DOCUMENT SECTION
Lesions of the mitochondrial genome and ways of its preservation

Abstract

The results of studies on damage, repair, mutation induction, and compensatory amplification of mitochondrial DNA (mtDNA) in mammalian cells are analyzed. The analysis have shown that mtDNA is a more susceptible target than nuclear DNA for endogenous and exogenous genotoxic agents, whereas DNA repair systems in mitochondria function less efficiently then in the nucleus. The rate of mutation accumulation is higher in mtDNA than in the nuclear DNA. In contrast to nuclear DNA, replication of damaged mtDNA is not blocked. MtDNA with multiple or complex lesions may be removed from mitochondria. An important mechanism of mitochondrial genome preservation is compensatory induction of new mtDNA copies. The cascade of events leading to the activation of the expression of nuclear genes controlling DNA repair in response to energy crisis is analyzed. As the key regulators of the activation of mtDNA replication and mitochondrial biogenesis, transcription coactivators PGC-1alpha and PGC-1beta are considered. These coactivators induce the expression of genes for nuclear respiratory factors NRF-1 and NRF-2. In their turn, NRF-1 and NRF-2 control the expression of mitochondrial transcription factors mtTFA, mtTFB-1, and mtTFB-2. MtTFA plays a key role not only in the mtDNA transcription regulation, but also in its stabilization and replication initiation. Thus, induction of the expression of many genes, resulting in activating mtDNA replication and increasing the number of its copies, is an important mechanism of preserving the mitochondrial genome upon the action of endogenous and exogenous damaging agents.

ENTRIES SHOWN
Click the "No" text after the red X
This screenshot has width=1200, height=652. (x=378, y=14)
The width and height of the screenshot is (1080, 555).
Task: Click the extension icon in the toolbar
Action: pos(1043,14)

==

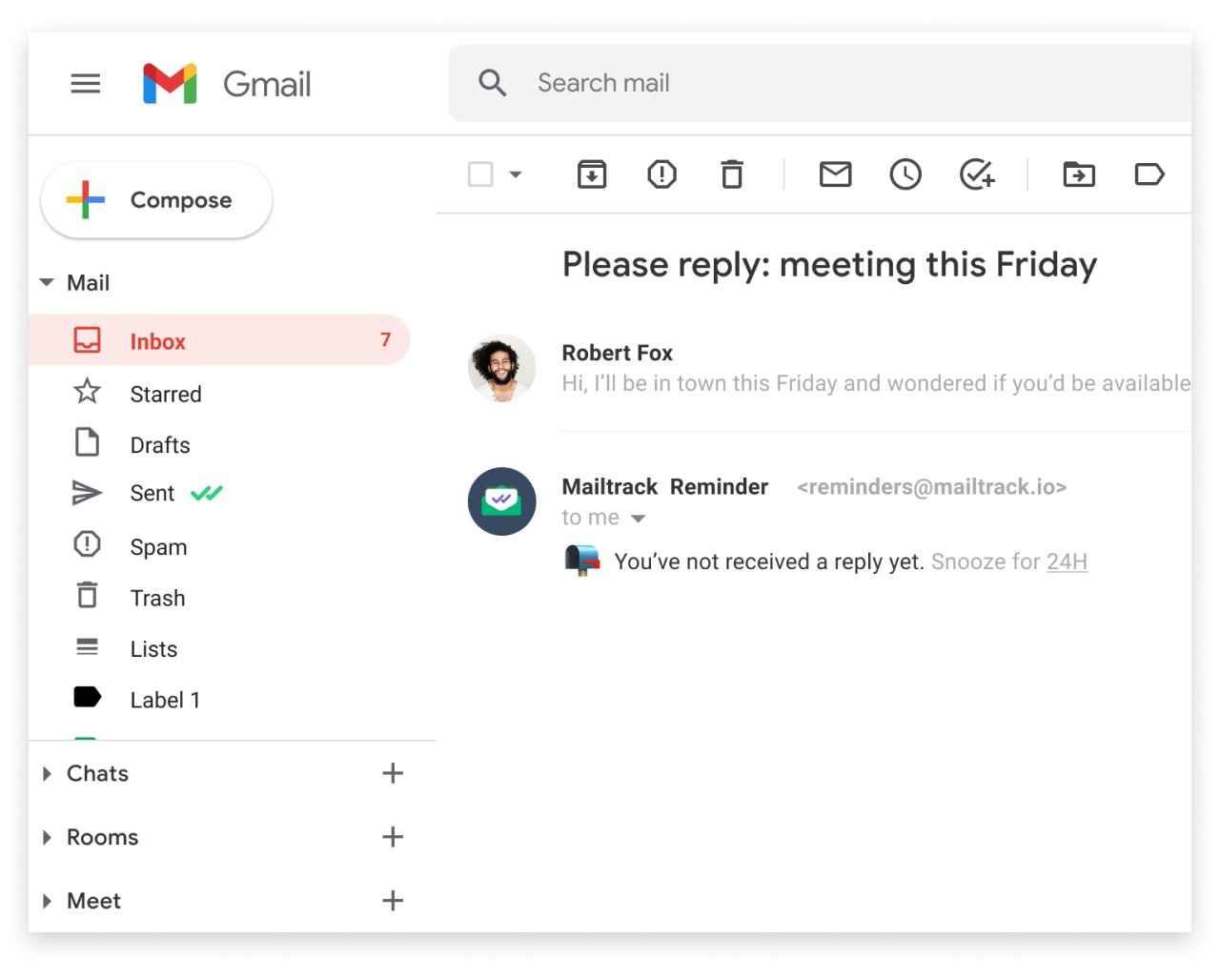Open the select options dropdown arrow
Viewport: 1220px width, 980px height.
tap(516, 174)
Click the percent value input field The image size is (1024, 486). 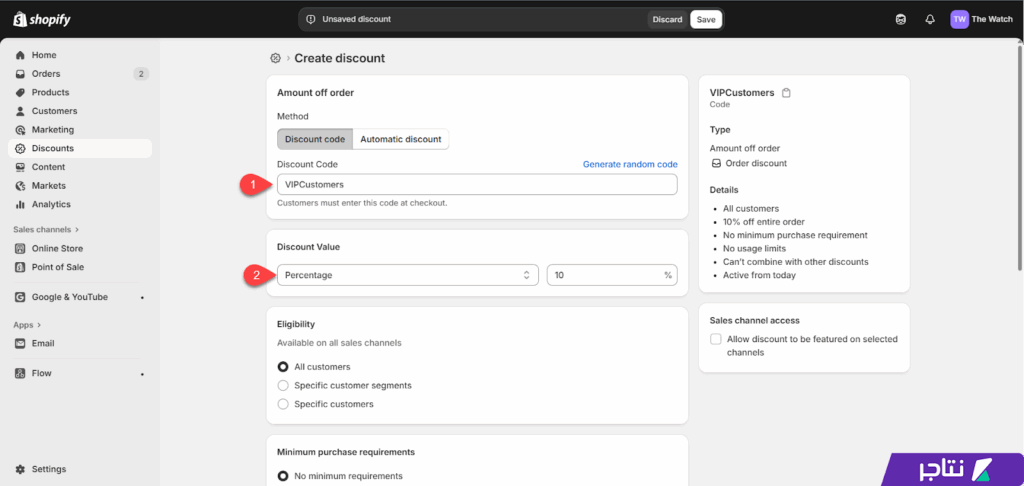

DESCRIPTION OF THE TASK
In the abstract on mitochondrial genome lesions, which transcription coactivators are named as the key regulators of mtDNA replication and mitochondrial biogenesis? The items have nothing to do with what's asked here.

OUTPUT OF THE TASK
PGC-1alpha and PGC-1beta.